Justin took out his wallet.
“I gotta go,” she said, as she walked to the door.
“Wait. Wait!” shouted Justin, dialing the phone. “Room service? I’d like to order a bottle of tequila. What do you mean illegal? Fucking bloody backwoods. O.K., how many shots in a bottle? O.K., send up twenty-six shots of tequila.”
He hung up and looked at Hazel, his hands outspread.
“O.K.? ” he asked.
She opened the door and walked out. He followed her down the hall.
“Listen, take my manager’s number,” he said. “I’d like to talk to you again. Call him if you’d like to see the Montreal show tomorrow.”
Had he noticed that jolt, she thought, flustered as she took the paper from him? She left, her heart skittering as she went down the hallway, then down the elevator, then into the night street. She was very tired, her body almost floating away on a combination of scotch and no sleep, but her sore eyes were screwing her to consciousness. She unlocked her battered old coaster and started taking the uphill side streets to her apartment. Three quarters of the way home, she felt the lack of a weight on her back. Oh no. She had forgotten her knapsack.
All these parcels of identity passed back and forth. Justin’s satchel, Hazel’s knapsack. It was like an elaborately courteous mating ritual.
She turned around and started coasting down the street again. A group of teen boys leaning against a warehouse looked at her. “Bitch!” one yelled. The street, lined by the old brick warehouse, had one weak lamp, and was dry but looked shiny. Hazel pedalled hard downhill. Afraid to see if the boys were after her, she pedalled toward the main street about six blocks down. She’d be safe among cars, few as they were, but when she turned onto the main street, her front wheel got caught in the streetcar track and wrenched her off the bike. She fell onto a parked car and, in shock, jumped up and quickly lifted the bike out of the track. The front wheel had a sharp bend in it, her hands were scraped, and her knee was drumming to her pulse. She limped the three blocks to the hotel, dragging the bike, crying a little. Damn. Now she’d have to spend the cab money. She dropped the useless bike against the hotel alley wall and it tumbled behind her to the pavement in a clatter of trembling spokes and abused fenders. Fuck it.

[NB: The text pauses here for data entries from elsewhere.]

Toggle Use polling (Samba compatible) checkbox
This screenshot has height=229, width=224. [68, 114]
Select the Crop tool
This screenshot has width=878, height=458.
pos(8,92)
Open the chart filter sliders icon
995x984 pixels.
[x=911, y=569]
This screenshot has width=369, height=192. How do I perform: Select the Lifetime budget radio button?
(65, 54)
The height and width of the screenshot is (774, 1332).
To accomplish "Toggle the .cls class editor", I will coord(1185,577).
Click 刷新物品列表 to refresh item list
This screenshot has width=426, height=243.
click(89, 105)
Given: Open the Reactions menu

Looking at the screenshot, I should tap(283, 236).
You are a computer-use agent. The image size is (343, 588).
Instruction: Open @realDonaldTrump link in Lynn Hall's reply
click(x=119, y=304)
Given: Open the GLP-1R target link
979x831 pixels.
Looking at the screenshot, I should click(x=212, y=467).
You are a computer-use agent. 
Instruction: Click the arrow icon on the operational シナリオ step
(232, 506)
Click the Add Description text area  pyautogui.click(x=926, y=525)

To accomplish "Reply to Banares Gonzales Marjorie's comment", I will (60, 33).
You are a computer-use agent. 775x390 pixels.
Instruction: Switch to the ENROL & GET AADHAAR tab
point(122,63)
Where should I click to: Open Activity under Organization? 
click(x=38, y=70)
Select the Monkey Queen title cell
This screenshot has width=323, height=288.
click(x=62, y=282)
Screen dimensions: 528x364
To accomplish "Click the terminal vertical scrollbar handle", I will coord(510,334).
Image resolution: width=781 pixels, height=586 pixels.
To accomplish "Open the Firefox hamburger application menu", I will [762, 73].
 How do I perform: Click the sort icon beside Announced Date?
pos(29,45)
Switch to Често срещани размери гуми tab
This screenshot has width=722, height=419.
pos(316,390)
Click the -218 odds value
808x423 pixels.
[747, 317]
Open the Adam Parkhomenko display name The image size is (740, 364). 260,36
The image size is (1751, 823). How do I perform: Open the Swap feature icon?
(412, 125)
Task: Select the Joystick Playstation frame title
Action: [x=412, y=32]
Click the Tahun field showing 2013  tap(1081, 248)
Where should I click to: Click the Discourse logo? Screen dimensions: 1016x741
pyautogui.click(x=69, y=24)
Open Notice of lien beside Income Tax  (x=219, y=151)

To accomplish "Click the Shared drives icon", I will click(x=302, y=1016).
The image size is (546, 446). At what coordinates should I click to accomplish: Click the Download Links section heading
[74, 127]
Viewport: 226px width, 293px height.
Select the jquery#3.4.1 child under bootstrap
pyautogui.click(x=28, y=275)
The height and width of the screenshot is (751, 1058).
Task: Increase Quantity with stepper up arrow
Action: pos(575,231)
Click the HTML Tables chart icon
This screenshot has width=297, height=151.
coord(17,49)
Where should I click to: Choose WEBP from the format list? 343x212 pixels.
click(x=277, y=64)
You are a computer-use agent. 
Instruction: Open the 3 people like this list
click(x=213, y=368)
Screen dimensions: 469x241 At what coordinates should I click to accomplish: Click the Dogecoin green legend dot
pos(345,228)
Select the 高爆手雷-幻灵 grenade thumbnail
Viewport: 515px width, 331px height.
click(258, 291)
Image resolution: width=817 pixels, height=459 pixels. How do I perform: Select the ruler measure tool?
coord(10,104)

Shiny club-going hotel patrons swarm-ed around her as she went though the doors and trudged to the elevator. She got out on Justin’s floor, walked down the hallway, and stood in front of his door. She hated doing this. He was going to think she had a crush on him or that she was a groupie. She wasn’t good-looking enough to be a groupie. Well, she could be one of those fat Goth-chick groupies if she wore black lace with her leggings and black lipstick and had black hair. Stars liked to keep them around because they’d do anything to make up for their fatness. Hand jobs, blow jobs, golden showers, getting coffee, servicing a roadie. Cheered by her fatalism, Hazel knocked. He opened the door, grabbed her wrist and pulled her in.
“I forgot my knapsack,” she said. “And I trashed my bike on the way back.”